Jonny, did you do any of these moves? Begins at about 1:30 into the clip
Of course! Picked up a few girls like that. That’s when dancing was fun!
 

USMCRET

Active Member
#75
Of course! Picked up a few girls like that. That’s when dancing wasfun!
Jonny, man no matter what age or era, if you can dance you are in and you can command, that is have most girls.

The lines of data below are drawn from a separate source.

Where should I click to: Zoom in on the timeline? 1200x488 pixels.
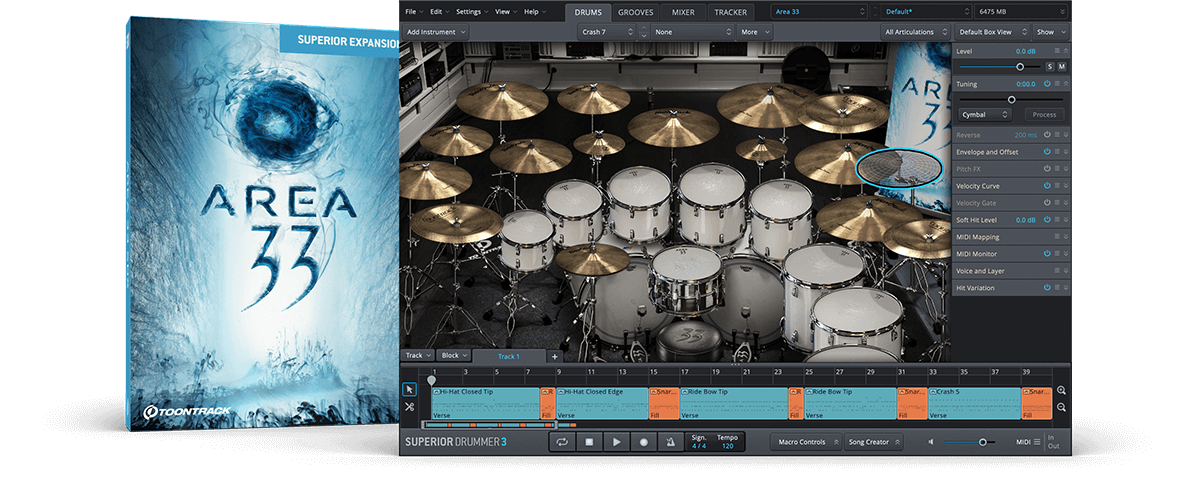pos(1061,391)
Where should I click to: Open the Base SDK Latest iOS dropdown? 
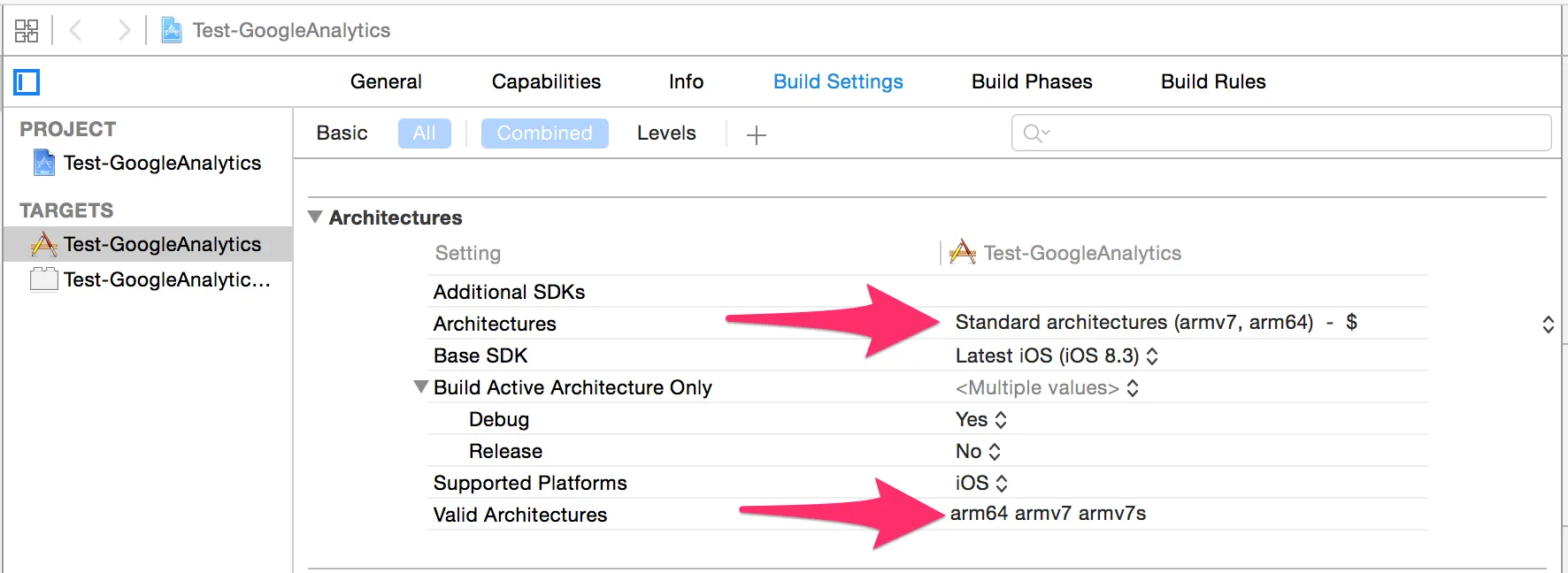pyautogui.click(x=1057, y=355)
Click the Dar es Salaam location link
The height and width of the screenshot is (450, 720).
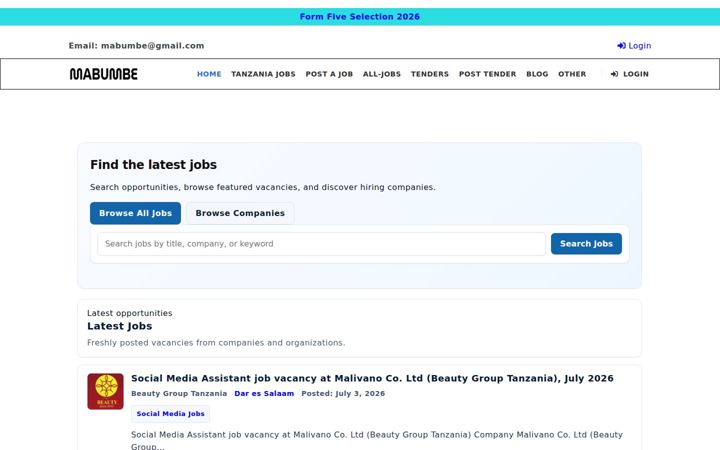click(264, 394)
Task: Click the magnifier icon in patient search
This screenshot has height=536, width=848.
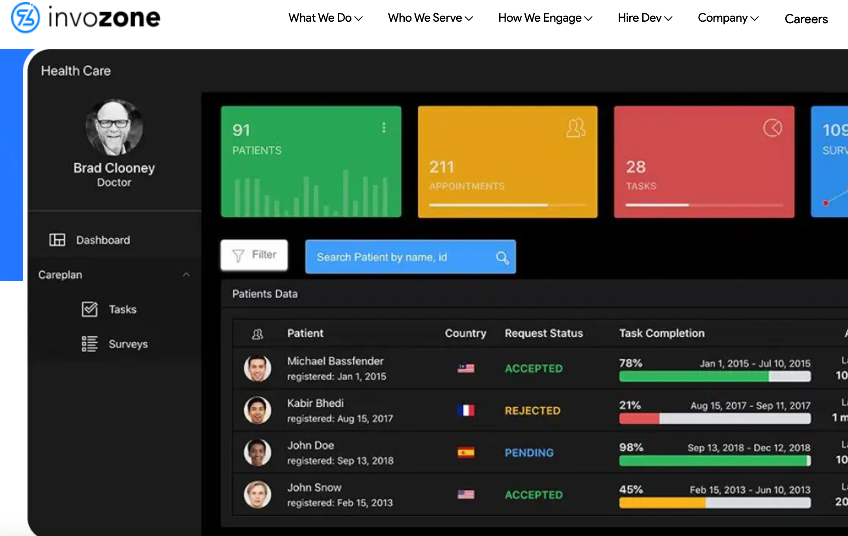Action: (502, 257)
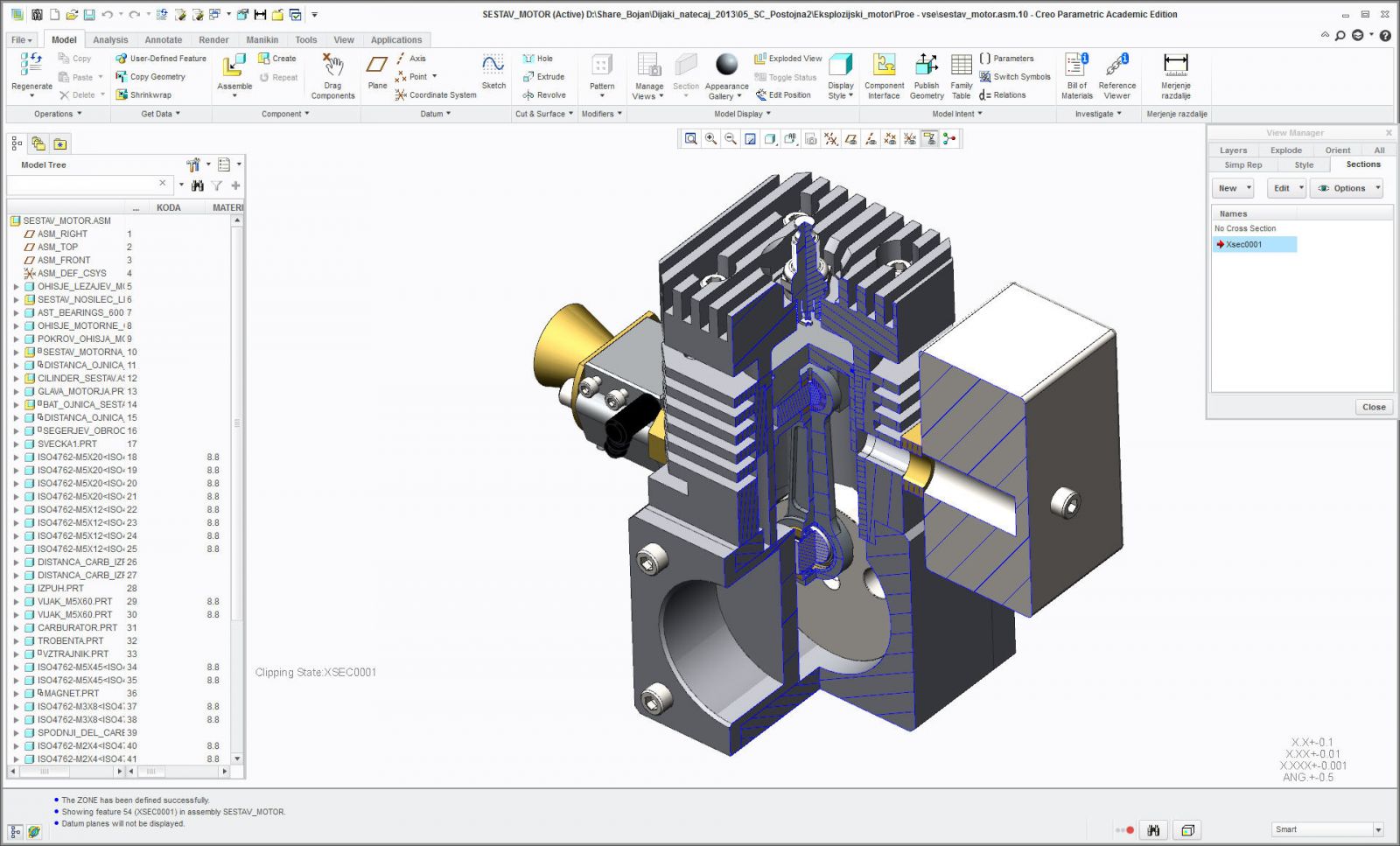1400x846 pixels.
Task: Open the Appearance Gallery color sphere
Action: point(726,66)
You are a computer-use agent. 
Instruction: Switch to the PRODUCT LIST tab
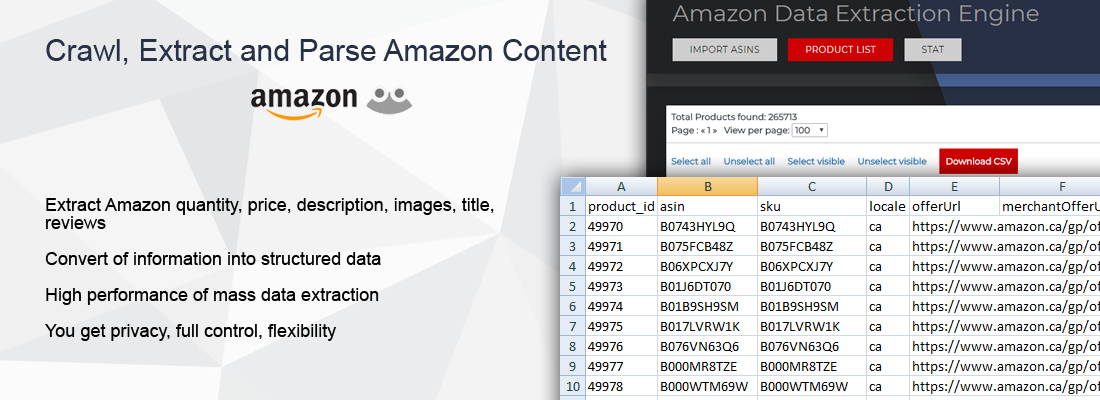840,50
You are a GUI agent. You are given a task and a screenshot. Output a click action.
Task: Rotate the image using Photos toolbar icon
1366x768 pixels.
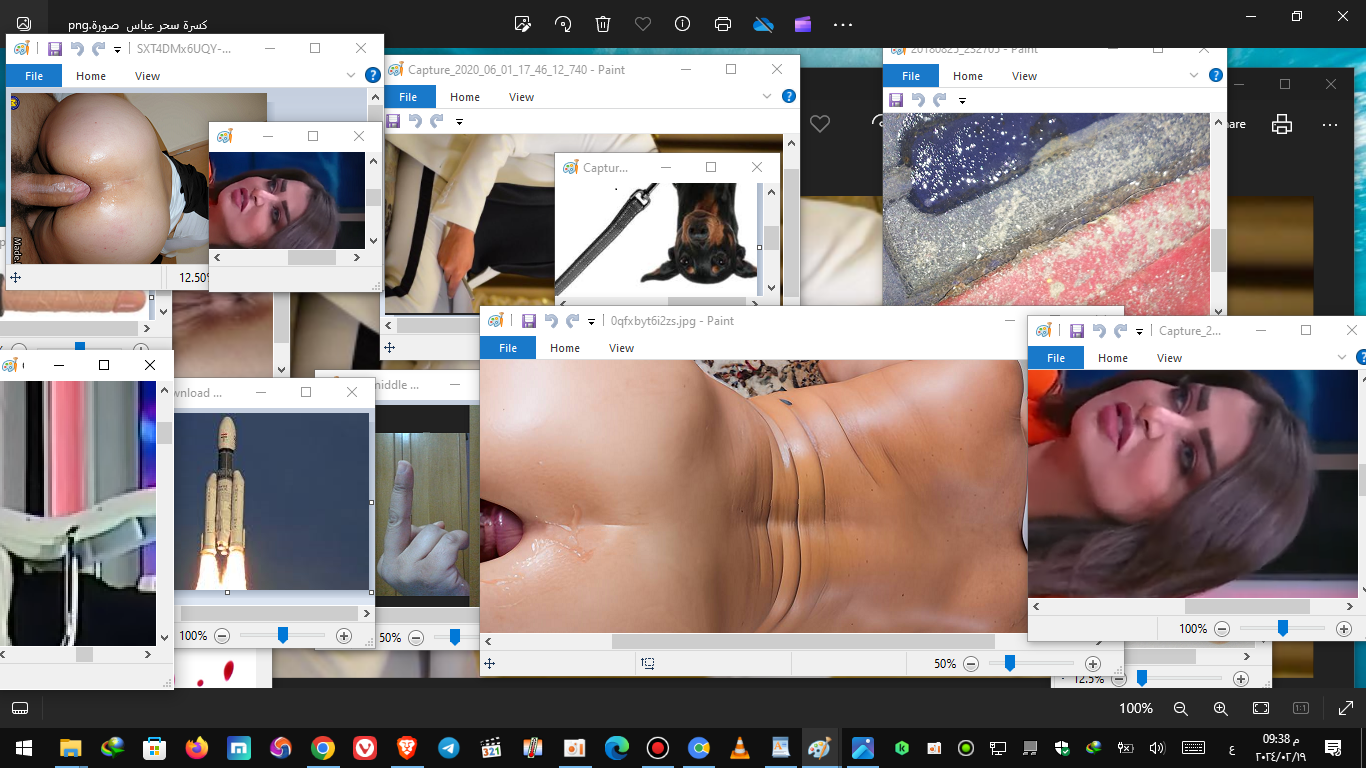click(x=563, y=24)
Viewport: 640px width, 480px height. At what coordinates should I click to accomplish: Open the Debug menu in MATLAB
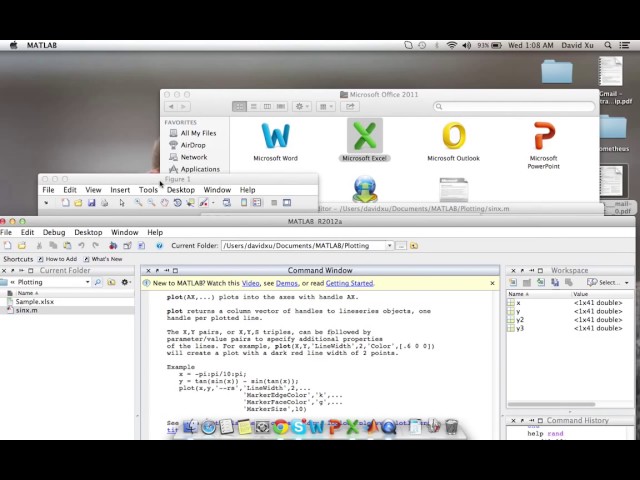pyautogui.click(x=53, y=232)
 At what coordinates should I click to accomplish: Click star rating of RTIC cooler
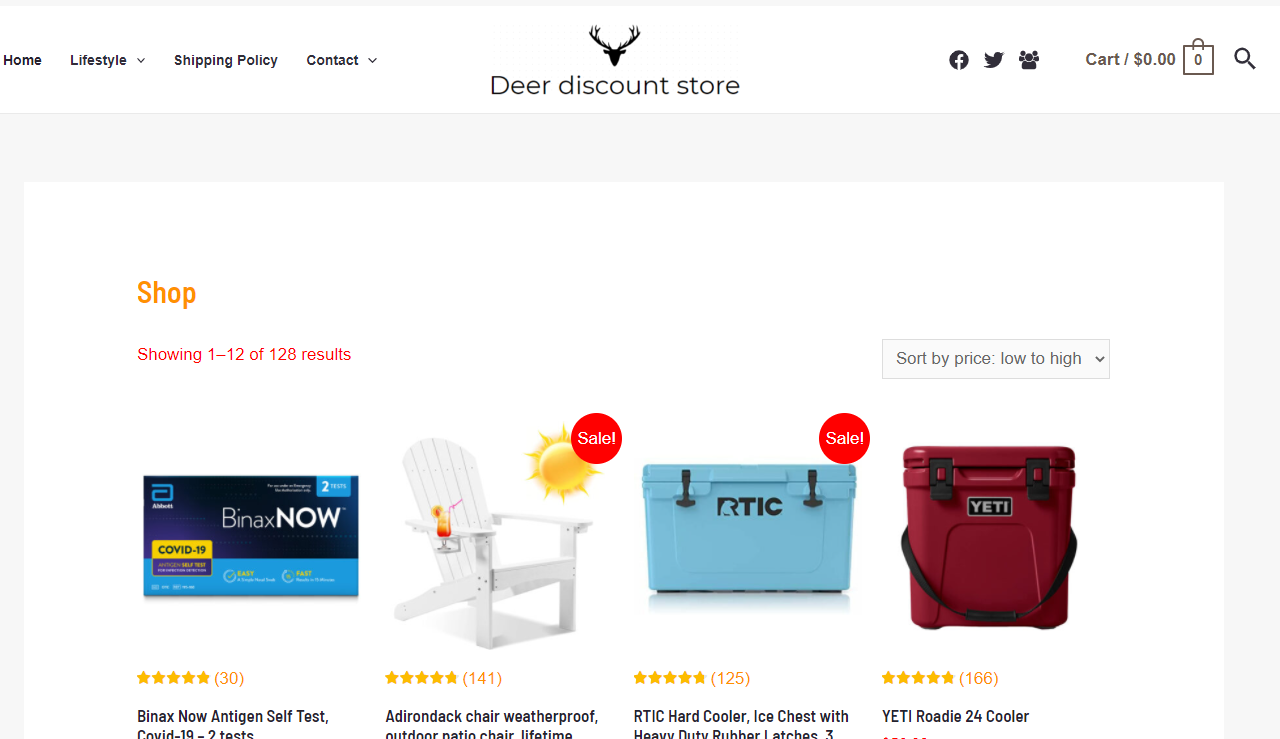[670, 678]
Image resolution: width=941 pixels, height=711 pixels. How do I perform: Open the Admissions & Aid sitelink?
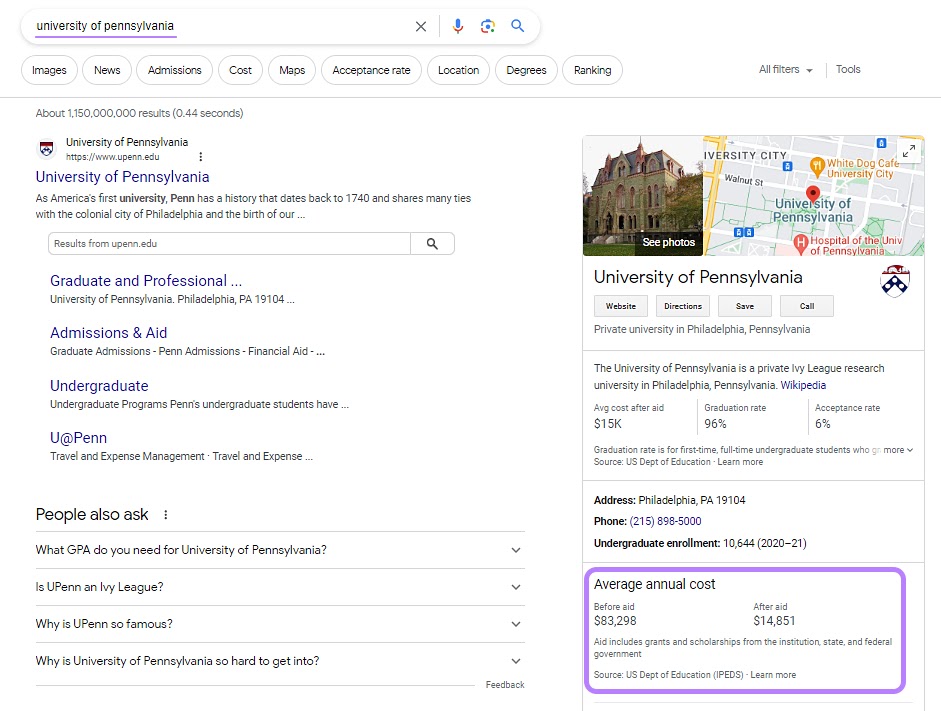pos(109,333)
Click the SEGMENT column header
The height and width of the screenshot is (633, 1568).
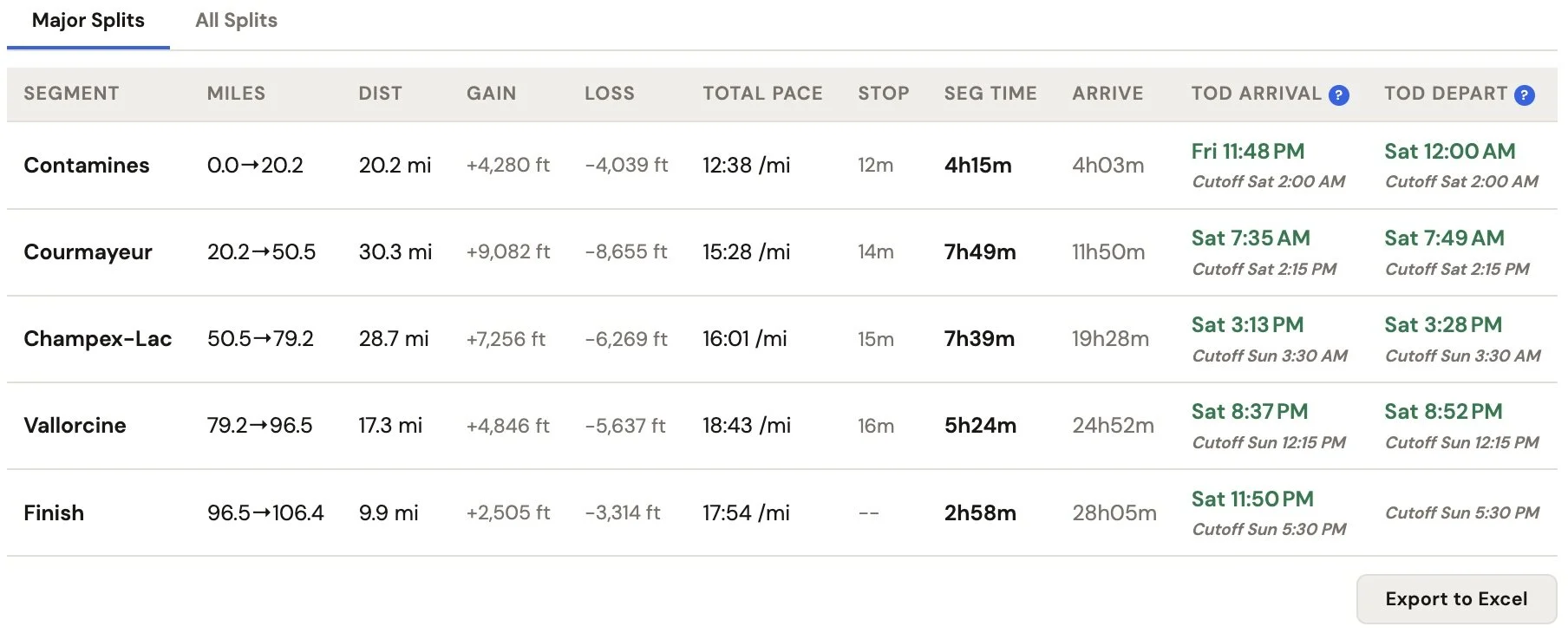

Bob Azzam, an Egyptian singer of Lebanese descent, became very popular in France in the early 60s with his parodies of oriental songs.
In the same vein, he also sang “Fais-moi du couscous chérie.”
“Fais-moi du couscous chérie.” Forgive my ignorance, my translation from HS French and a College Course,

for me...? My Love
 

dusaboss

Hyper Active Member
#76

This is '67. Wow that look so lost in time. I think in age when that was recorded music already became much more interesting. If there is no year I would say that is early 50s on video
 
#77
“Fais-moi du couscous chérie.” Forgive my ignorance, my translation from HS French and a College Course,

for me...? My Love
Literally translated it means “do me (cook me) some couscous, honey (or darling)”. Couscous is a typical dish from North Africa. A mix of meat (mutton and/or chicken, meatballs and merguez which are hot thin mutton sausages), steam cooked vegetables and couscous (an Arabic word, in French semoule, don't know the English translation) which are fine dried grains of wheat flour, steam cooked and then mixed with butter. The whole stuff is accompanied by a hot sauce made of diluted harissa (another Arabic word, adopted ‘as is’ in French, a sort of paste made of mashed red hot chili peppers, garlic and various spices). It’s yummy :).
 

Joseph Cosgrove

Moderator
Legionnaire
#78
Harissa is also nicknamed Marseille's ketchup. I agree with Rapace, couscous is yummy. Anyone joining up in Aubagne should take the time to go out for a couscous in Marseille, one of my favorite dishes. I think semoule is semolina in English. North Africans use it also to make taboulé.
 
#79
The spicey sauce used in couscous, is ras el hanout red or yellow. Harissa (from Tunisia) is a spicey spread, goes well with merguez (oriental sausages) and bread (khobz)... .= a hot dog, if you prefer.
Taboulé, originates from Lebanon/Syria... Served cold, it's flavoured with chopped mint leaves and is very refreshing in summer.